How many lines in the records contain the string "Open", matching case exactly? Reply with the number alone.

[Data for the task]
● ● ●

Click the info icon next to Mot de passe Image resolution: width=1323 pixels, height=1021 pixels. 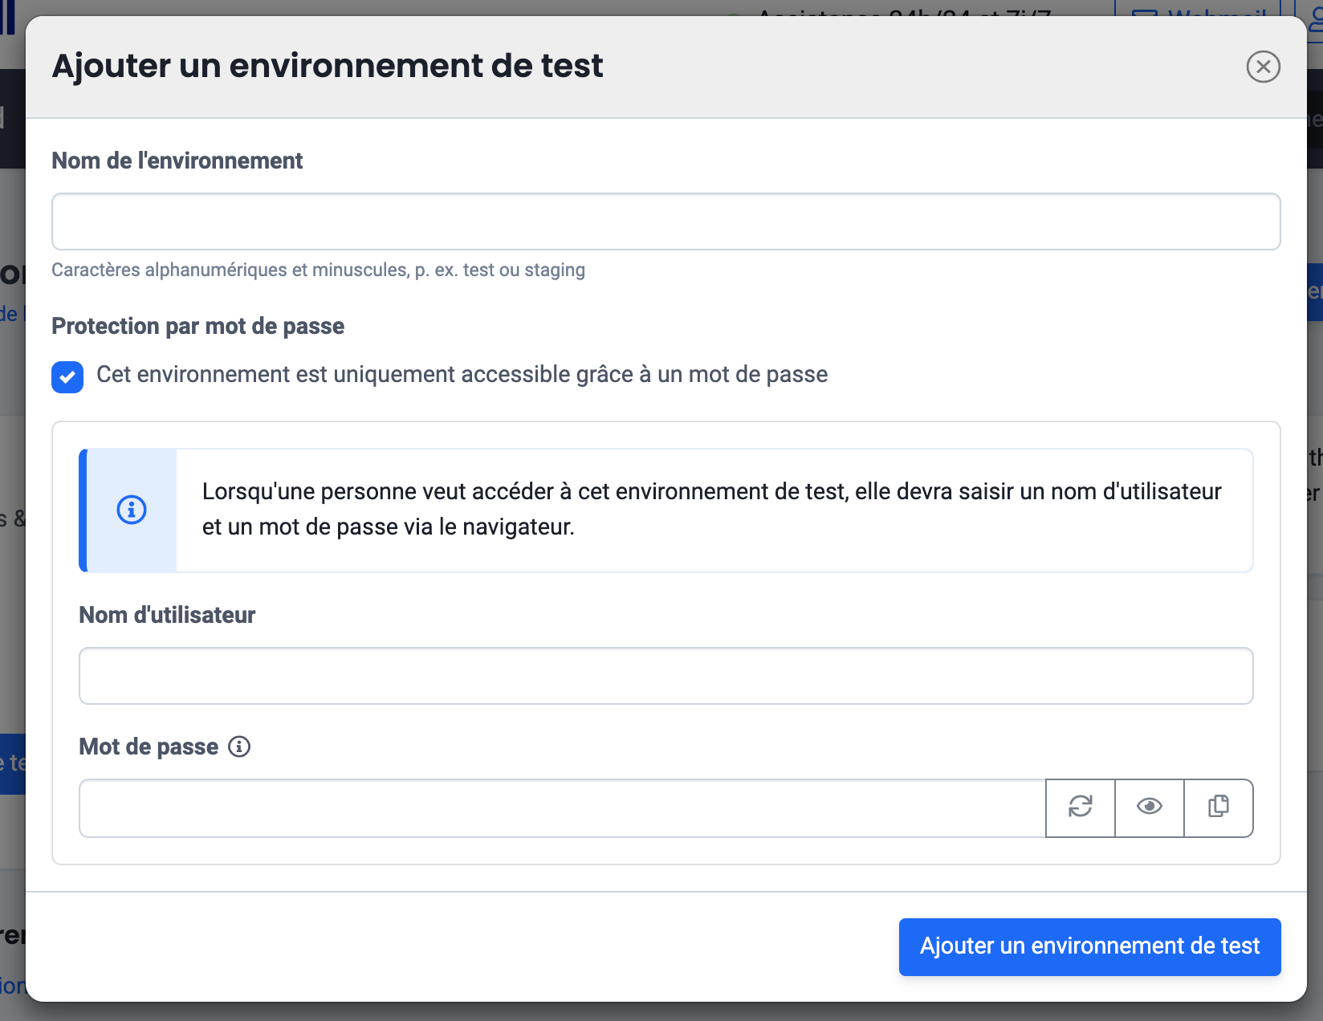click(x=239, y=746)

● ● ●

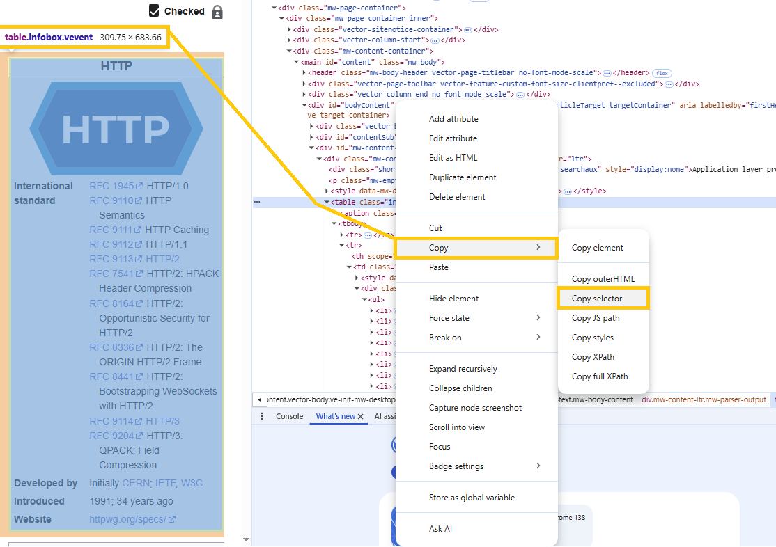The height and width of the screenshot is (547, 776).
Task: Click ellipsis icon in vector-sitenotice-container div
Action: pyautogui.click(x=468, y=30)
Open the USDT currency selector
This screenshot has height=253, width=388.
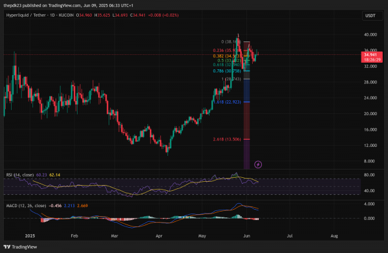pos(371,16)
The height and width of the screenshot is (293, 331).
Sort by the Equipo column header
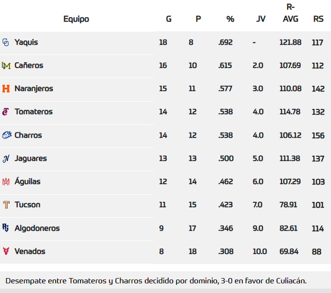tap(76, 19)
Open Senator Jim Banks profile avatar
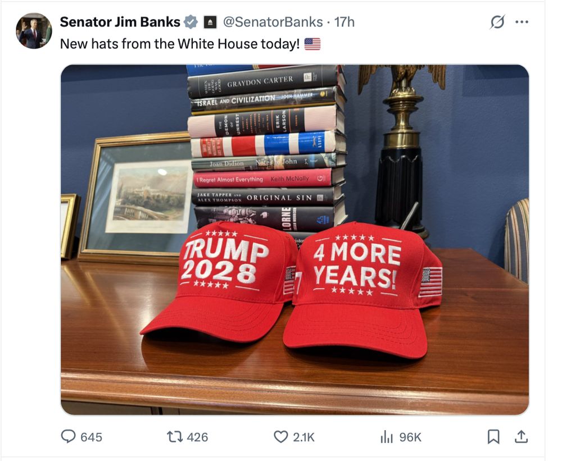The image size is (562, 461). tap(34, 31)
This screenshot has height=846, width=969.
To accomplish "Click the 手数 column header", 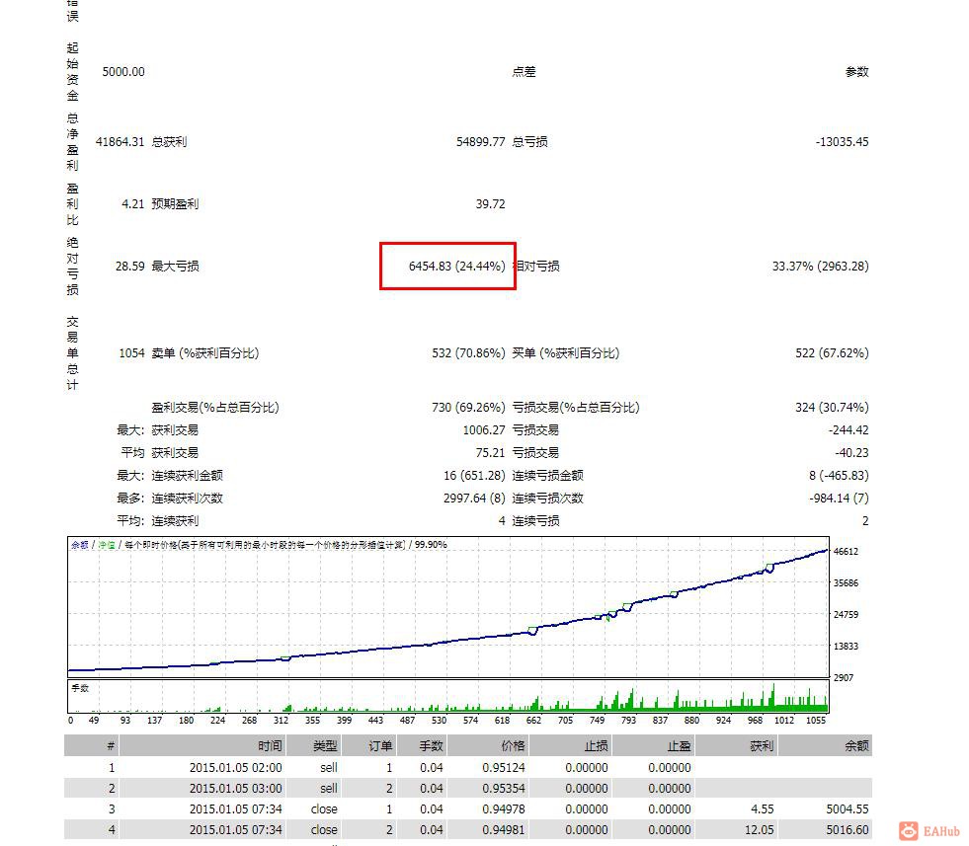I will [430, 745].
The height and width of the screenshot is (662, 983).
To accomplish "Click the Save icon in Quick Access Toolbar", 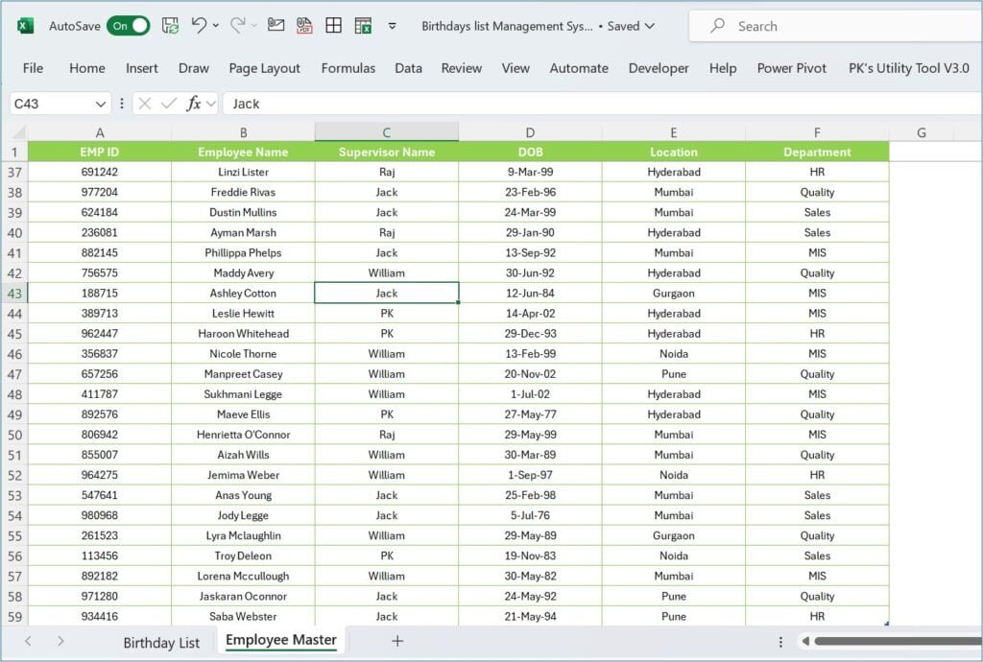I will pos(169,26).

● ● ●

[Solution to the exercise] 2